BOJ’s Bold Attempt At Reviving Sagging Economy
Vinaya Patil / 05 Apr 2013

Bank of Japan joins the race of quantitative easing: Will it create more problems than solving them?
Bank of Japan joins the race of quantitative easing: Will it create more problems than solving them?
Bank of Japan (BOJ) arrived late at the party of monetary loosening among the developed nations but it arrived with a bang. After the US Federal Reserve and European Central Bank, BOJ loosened its purse strings. Under the new monetary policy, BOJ would try to achieve an inflation target of 2% from the current deflation of 0.3%.
What really surprised the market was the time frame within which the bank targets to reverse the 15 years of deflation. It has planned the purchase of long-term government debts and financial instruments linked to stock and property market. This will help to prop up the prices of the assets. It is estimated that the bank will have to buy around USD 73 billion worth of bonds every month to achieve its target.
This will constitute 1.4% of the nation’s GDP compared to 0.6% worth of bond buying done by the US Federal Reserve. In addition to this, BOJ will also increase purchases of exchange-traded funds by 1 trillion yen per year and real-estate trust funds by 30 billion yen per year. However, this is not the first attempt by BOJ with quantitative easing. It had tried once in 2001, in a milder form though, but had failed to lift the prices. Nonetheless, this is one of the most aggressive actions taken by any central bank.

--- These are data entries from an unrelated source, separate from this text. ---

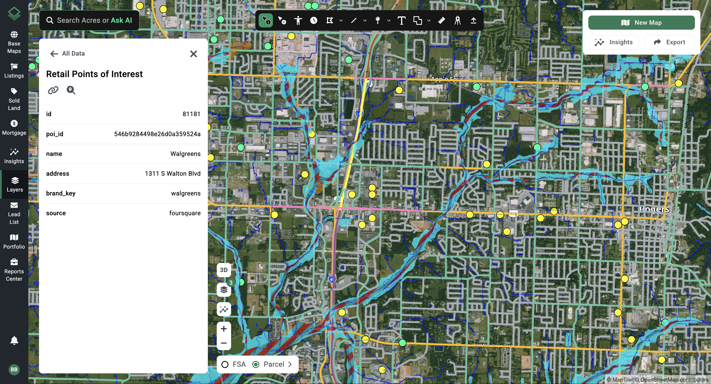The width and height of the screenshot is (711, 384).
Task: Select the ruler measure tool
Action: click(441, 20)
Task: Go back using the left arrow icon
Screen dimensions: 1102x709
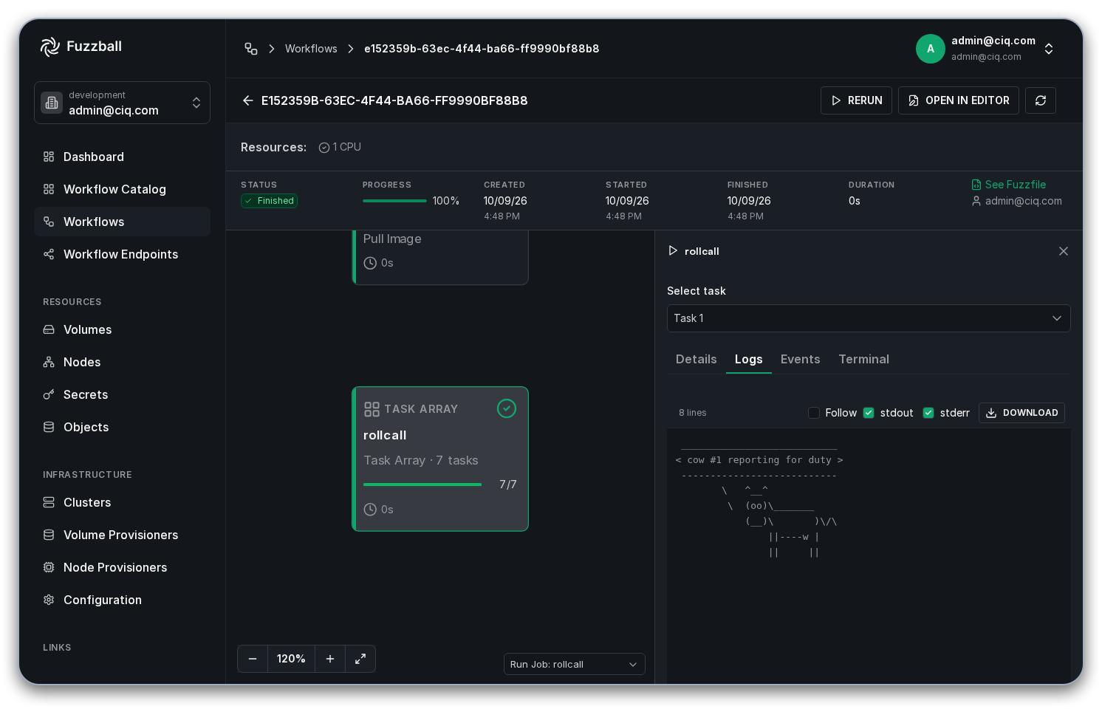Action: [248, 100]
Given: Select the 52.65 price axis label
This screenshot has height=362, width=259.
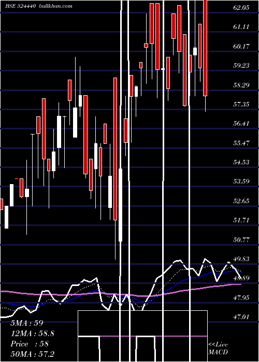Looking at the screenshot, I should click(x=241, y=201).
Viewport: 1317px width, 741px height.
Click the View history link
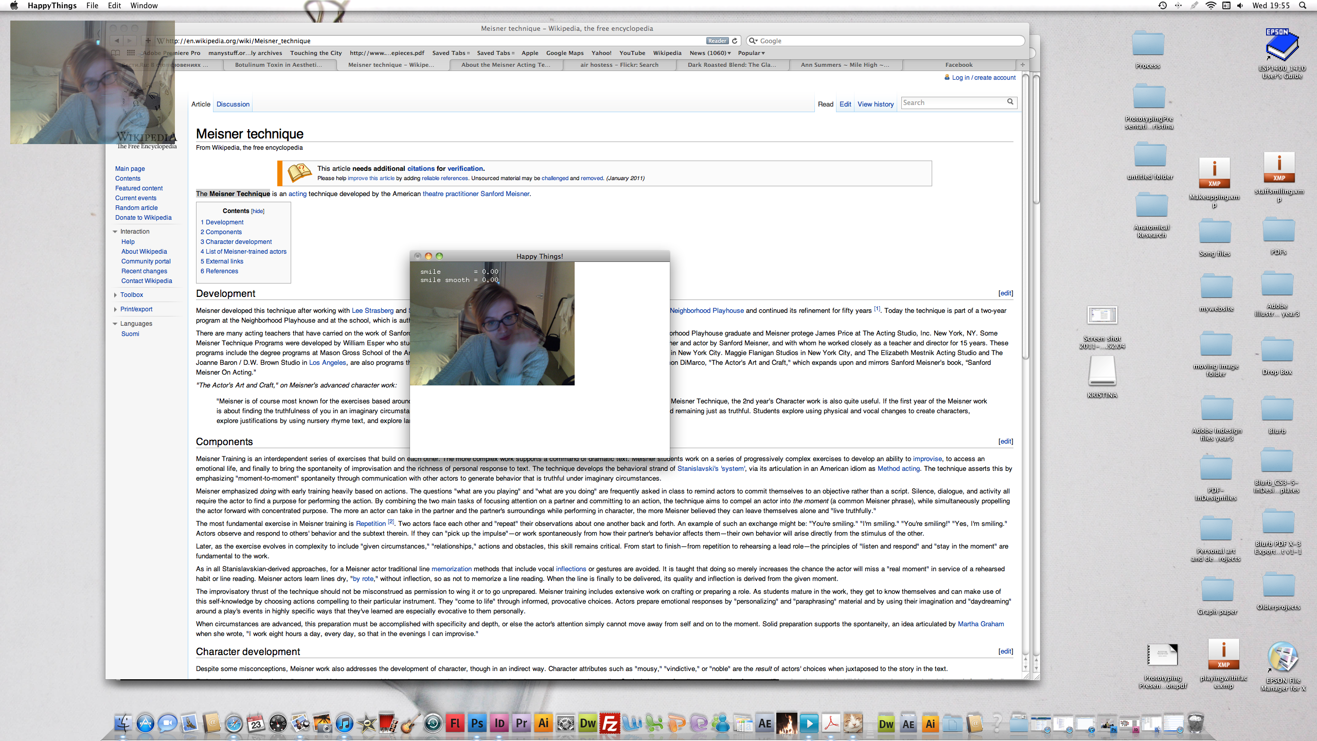(875, 104)
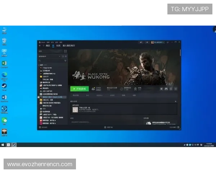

The impact of the announcement was felt everywhere. The benchmark 10-year government bond yield witnessed its largest drop in a single day and fell to 0.425%, hitting an all time low. Another impact was visible on the Nikkei Stock Average that was up by 2.2% yesterday after the announcement and 1.58% today. The index is already trading at a multiyear high. Even the Yen depreciated against the US dollar and is currently trading at a three and half year low against the ‘Greenback’.
A fall in the value of Yen is definitely going to help Japanese exporters who were facing stiff completion in the global market after yen appreciated by 25% during 2009-12. Besides these short-term implications, there are some long-term ramifications that will once again hamper global financial stability, if not handled suitably.
If Haruhiko Kuroda, Governor, Bank of Japan succeeds in achieving his inflation target, it may create other problems. The rise in inflation is certainly going to be followed by a rise in the interest rates. Japan, which already has a dubious distinction of being the highest indebted country among the developed nations, a further increase in debt is going to stress the government finances.
Currently, interest payment accounts for one fourth of the government’s annual budget and if interest rate rises with a rise in the debt burden, the outcome may be disastrous. It’s not only the government finances that are going to get hurt; banks will also be equally harmed as they carry large amount of government bonds in their balance sheets. Once the bond market starts falling, the implication will be grave for the Japanese Banks who are already operating with razor- thin margins and will dwarf the recent crisis in Europe.
Regardless, this will have a positive impact on the Indian equity market. In the last 15 months, liquidity has been one of the most important factors that were supporting the market. This monetary easing will definitely spill over and money will pour into the Indian markets and will support them. Moreover, some of the companies like Maruti Suzuki India that make various payments in Yen either for imports or royalty will be positively impacted with the depreciation in Yen.